Pathology/Lab Coding Alert

You Be The Coder:

Don't Use Surgical Pathology Codes

Question: When our pathologist receives a surgical pathology case for a second opinion, how should we bill it? Should we code based on the type of surgical pathology specimen just as we would if our pathologist were the first to examine the case?   

Ohio Subscriber

Answer: You should not report this service as a surgical pathology exam, based on specimen type. When another pathologist refers a case for a consultation, the service your pathologist performs is not a repeat of the surgical pathology gross and microscopic examination (88302-88309).
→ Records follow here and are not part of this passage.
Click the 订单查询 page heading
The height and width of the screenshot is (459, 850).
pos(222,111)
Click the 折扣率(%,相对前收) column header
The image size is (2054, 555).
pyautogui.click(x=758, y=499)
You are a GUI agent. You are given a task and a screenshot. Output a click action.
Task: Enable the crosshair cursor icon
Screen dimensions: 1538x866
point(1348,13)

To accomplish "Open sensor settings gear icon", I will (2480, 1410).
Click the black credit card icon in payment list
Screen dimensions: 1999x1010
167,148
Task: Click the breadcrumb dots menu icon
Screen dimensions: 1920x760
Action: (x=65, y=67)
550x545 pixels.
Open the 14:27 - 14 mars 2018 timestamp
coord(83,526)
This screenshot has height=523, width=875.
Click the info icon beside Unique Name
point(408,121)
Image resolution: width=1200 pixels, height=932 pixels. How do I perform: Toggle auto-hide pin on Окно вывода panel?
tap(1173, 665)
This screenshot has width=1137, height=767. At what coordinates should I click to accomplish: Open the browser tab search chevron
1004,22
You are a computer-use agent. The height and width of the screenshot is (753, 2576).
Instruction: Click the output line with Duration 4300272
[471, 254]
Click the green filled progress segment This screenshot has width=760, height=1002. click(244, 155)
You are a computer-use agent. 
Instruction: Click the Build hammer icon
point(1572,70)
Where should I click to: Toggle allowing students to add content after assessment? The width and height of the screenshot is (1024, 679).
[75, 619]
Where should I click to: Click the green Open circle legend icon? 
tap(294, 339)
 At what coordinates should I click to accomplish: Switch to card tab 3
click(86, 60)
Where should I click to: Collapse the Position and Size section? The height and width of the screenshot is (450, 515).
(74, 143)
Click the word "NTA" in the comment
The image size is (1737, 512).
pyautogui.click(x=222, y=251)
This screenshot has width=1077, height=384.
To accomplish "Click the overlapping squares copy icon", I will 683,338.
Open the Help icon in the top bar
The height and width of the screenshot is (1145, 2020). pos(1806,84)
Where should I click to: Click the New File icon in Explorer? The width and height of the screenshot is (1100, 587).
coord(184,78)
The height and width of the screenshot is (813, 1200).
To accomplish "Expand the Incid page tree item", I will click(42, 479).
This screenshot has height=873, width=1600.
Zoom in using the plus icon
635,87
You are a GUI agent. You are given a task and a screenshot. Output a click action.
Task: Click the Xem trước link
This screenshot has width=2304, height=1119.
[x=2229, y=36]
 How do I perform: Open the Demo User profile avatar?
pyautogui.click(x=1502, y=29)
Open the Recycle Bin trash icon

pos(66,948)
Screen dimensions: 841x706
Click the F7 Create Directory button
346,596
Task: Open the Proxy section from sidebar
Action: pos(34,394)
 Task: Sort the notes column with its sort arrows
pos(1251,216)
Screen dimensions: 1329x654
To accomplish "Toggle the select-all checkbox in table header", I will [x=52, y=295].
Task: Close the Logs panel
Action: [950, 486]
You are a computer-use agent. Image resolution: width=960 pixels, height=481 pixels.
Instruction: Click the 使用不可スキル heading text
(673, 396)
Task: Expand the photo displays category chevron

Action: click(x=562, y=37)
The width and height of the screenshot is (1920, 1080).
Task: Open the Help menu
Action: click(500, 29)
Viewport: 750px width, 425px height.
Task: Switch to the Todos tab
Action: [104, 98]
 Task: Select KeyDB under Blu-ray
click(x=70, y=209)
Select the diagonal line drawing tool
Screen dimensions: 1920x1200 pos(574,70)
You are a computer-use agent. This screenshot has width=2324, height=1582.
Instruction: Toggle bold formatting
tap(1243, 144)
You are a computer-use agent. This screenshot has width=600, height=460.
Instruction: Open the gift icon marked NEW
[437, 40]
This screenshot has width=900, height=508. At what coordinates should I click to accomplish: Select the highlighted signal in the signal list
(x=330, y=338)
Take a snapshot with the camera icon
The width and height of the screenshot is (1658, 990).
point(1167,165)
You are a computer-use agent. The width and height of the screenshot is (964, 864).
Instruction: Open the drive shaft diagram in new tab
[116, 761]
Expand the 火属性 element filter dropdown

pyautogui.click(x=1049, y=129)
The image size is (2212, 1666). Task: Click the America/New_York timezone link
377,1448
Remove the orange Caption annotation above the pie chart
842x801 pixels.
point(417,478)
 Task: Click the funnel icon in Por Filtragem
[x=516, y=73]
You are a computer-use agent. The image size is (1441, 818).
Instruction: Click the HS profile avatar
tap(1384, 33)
Your pathologist's exam in these situations is a "pathology consultation on referred material." Depending on whether your pathologist prepares slides and/or reviews patient records beyond the referring physician's pathology report, you should report one of the following three codes:

  •  CPT 88321 -- Consultation and report on referred slides prepared elsewhere
  •  CPT 88323 -- Consultation and report on referred material requiring preparation of slides
  •  CPT 88325 -- Consultation, comprehensive, with review of records and specimens, with report on referred material.

    As with any consultation, your pathologist must meet the "Three R's" to be able to bill these codes: The ordering physician Requests a consultation; the consulting physician Renders a medical opinion; the consulting physician issues a Report.